Professor Johnson has served as secretary of the American Political Science Association and as president of the International Studies Association (ISA), South. He is the senior editor of the international journal Intelligence and National Security (London) and is on the editorial advisory board for other journals, including Foreign Policy Analysis. In 2008-09, he was named a Phi Beta Kappa Visiting Scholar, and is now on the Phi Beta Kappa National Board for the Visiting Scholar Program. He has also been a Distinguished Visiting Scholar at Yale University and at Oxford University. In 2012, the combined universities of the Southeastern Conference selected Professor Johnson as their Inaugural “SEC Professor of the Year” Award; and in 2014 the Intelligence Studies Section of the International Studies Association named him its “Distinguished Scholar.” At the University of Georgia, he was won the William A. Owens Award, the University’s highest research award in the social and behavioral sciences, and its Creative Research Award, as well as the Award for Excellence in Research and the Award for Excellence in Research (both bestowed by the School of Public and International Affairs).

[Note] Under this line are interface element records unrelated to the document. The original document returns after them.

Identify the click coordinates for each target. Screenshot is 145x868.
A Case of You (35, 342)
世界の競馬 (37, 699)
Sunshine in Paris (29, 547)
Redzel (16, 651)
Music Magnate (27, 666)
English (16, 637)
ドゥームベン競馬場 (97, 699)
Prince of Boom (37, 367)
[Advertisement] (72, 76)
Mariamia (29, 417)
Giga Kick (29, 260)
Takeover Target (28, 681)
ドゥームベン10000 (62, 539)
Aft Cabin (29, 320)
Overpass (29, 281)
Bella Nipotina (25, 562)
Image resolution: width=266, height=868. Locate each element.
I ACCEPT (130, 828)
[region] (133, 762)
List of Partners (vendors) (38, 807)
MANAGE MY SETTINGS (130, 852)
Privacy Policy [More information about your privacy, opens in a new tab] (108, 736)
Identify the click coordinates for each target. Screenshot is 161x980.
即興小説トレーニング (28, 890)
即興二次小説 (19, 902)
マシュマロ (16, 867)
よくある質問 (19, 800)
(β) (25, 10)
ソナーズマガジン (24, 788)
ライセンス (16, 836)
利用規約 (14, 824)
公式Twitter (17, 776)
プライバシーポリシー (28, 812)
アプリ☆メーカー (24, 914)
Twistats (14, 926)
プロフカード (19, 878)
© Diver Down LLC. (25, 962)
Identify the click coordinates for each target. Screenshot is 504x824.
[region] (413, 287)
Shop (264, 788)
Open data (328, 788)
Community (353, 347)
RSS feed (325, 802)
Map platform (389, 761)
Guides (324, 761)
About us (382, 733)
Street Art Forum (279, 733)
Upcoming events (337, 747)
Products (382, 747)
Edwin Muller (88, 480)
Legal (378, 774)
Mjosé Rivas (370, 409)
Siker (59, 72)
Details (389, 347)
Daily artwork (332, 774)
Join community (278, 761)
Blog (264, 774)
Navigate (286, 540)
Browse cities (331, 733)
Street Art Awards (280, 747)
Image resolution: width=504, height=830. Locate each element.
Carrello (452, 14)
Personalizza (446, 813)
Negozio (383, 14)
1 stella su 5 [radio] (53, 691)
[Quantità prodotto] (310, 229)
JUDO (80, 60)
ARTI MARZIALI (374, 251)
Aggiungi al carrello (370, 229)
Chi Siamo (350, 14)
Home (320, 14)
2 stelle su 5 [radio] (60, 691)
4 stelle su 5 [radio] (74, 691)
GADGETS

Born in Auckland, New Zealand, Professor Johnson received his Ph.D. in political science from the University of California, Riverside. In post-doctoral activities, he was awarded an American Political Science Association Congressional Fellowship; has studied nuclear weapons policy at Harvard University and the Massachusetts Institute of Technology; and has conducted research on Congress as a Carl Albert Visiting Fellow at the University of Oklahoma. At the University of Georgia, he led the founding of the School of Public and International Affairs in 2001, as well as the UGA Memorial Service Garden in 2005. His leisure time is devoted to family activities, sports (Alpine skiing, running, golf), reading, chess, and civic involvement.